Ni estatismo, ni “fetichismo de mercado”

Toda sociedad se enfrenta con tres interrogantes fundamentales: qué bienes producir, cómo producirlos y para quién producirlos. Ahora bien, ¿en manos de quién dejamos la enunciación de estos conceptos? No podemos dejar la solución de estos temas enteramente en manos del mercado, ya que el mismo no nos garantiza poder brindar una respuesta eficiente y acabada. De igual manera no podemos dejarlo solo en manos de la autoridad política (el Estado). La respuesta no puede provenir de posturas ideológicas ni del pragmatismo económico, sino de aquellos principios ordenadores provenientes de la inteligencia.


Distintas concepciones del orden económico

El orden económico emerge espontáneamente por interacción de los distintos factores que intervienen. Esta concepción implica:

X Libertad absoluta de oferta y demanda.

X Intervención del Estado reducida a garantizar el funcionamiento del mercado.

X Rechazo de la justicia distributiva.

X Rechazo del Bien Común y de la Subsidiariedad.

X Libertad y utilidad son los fundamentos primarios del orden social y económico.


El orden económico proviene de la autoridad y es realizado por ella misma de acuerdo a sus fines políticos:


X
 Viola la libertad y la responsabilidad del individuo.

X Degrada a la persona y atenta contra su dignidad.

X Desconoce los principios rectores del orden social y económico: Bien Común, Subsidiaridad y Solidaridad.

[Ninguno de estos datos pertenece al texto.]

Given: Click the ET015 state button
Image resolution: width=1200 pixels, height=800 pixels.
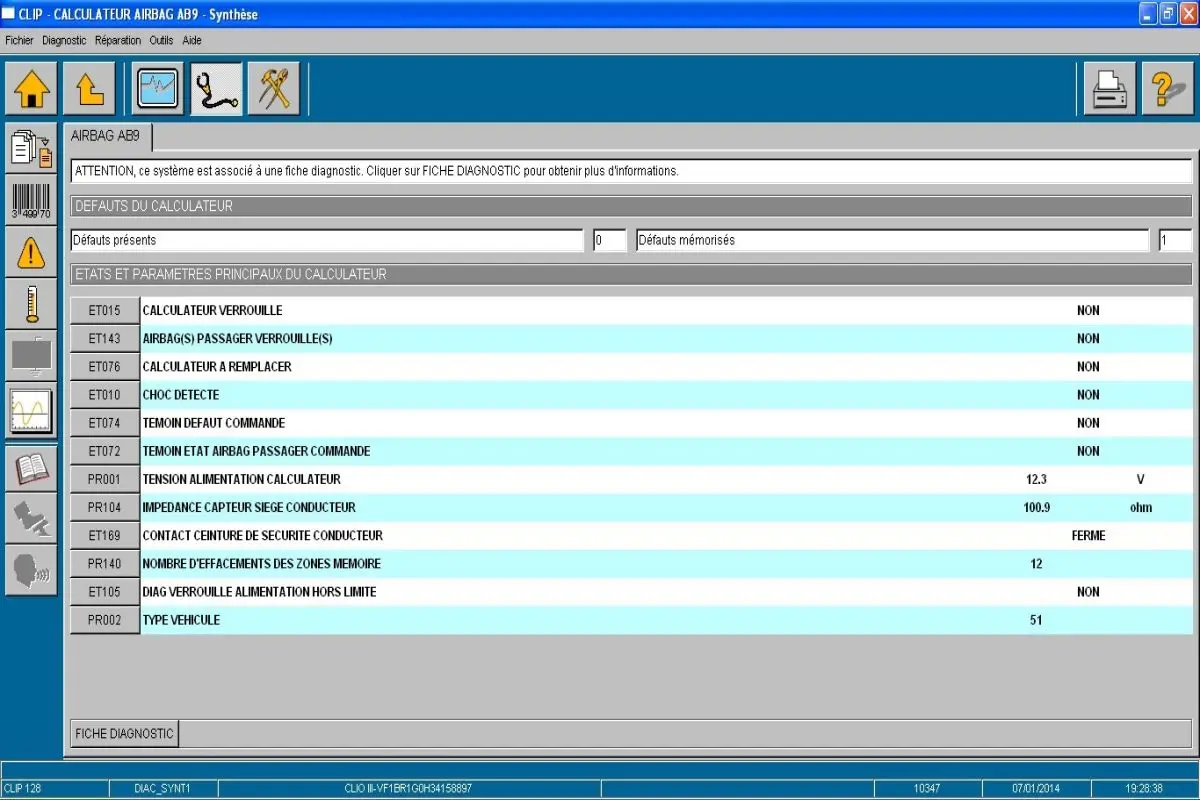Looking at the screenshot, I should 104,311.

El verdadero orden económico es el que proviene de la autoridad pública, adecuado al fin último del hombre, y es realizado en su casi totalidad por las personas y los cuerpos intermedios, con relativa libertad
. (Dr. Carmelo Palumbo, Guía para un estudio sistemático de la Doctrina Social de la Iglesia)


Propiedad privada con sentido social

El verdadero orden económico supone el concepto de propiedad privada; según se acepte o no esta institución surgirán consecuencias bien diferenciadas, tanto a nivel privado como a nivel de orden público. El Magisterio Social Eclesiástico ha elaborado una doctrina bien precisa, no siempre bien interpretada. “El derecho de propiedad privada es la capacidad jurídica, individual o grupal, para tener, usar y disponer de una cosa como propia, con exclusividad, sometida a las restricciones y límites que exijan el bien común y el destino universal de los bienes” (Pío XII). Una aplicación bien concreta es lo relativo a la empresa y al derecho de propiedad de los medios de producción (capital).


Conclusión

Algunos seguramente han de dudar sobre la viabilidad de un ordenamiento económico como se sugiere en la tercera alternativa. Sin embargo no constituye una opción utópica, por el contrario es extremadamente realista ya que al sustentarse en los principios de la Doctrina Social de la Iglesia, planteando un regreso a la “cosmovisión cristiana” nos permite advertir que el problema está en el corazón mismo del hombre, desde el cual se descarga su obrar alejado de Cristo hacia las estructuras sociales alterando su composición y por ende su comportamiento. Al respecto dijo León XIII: “En efecto, es la Iglesia la que saca del Evangelio las enseñanzas en virtud de las cuales o se puede resolver el conflicto por completo, o al menos, limando sus asperezas, hacerlo más soportable.”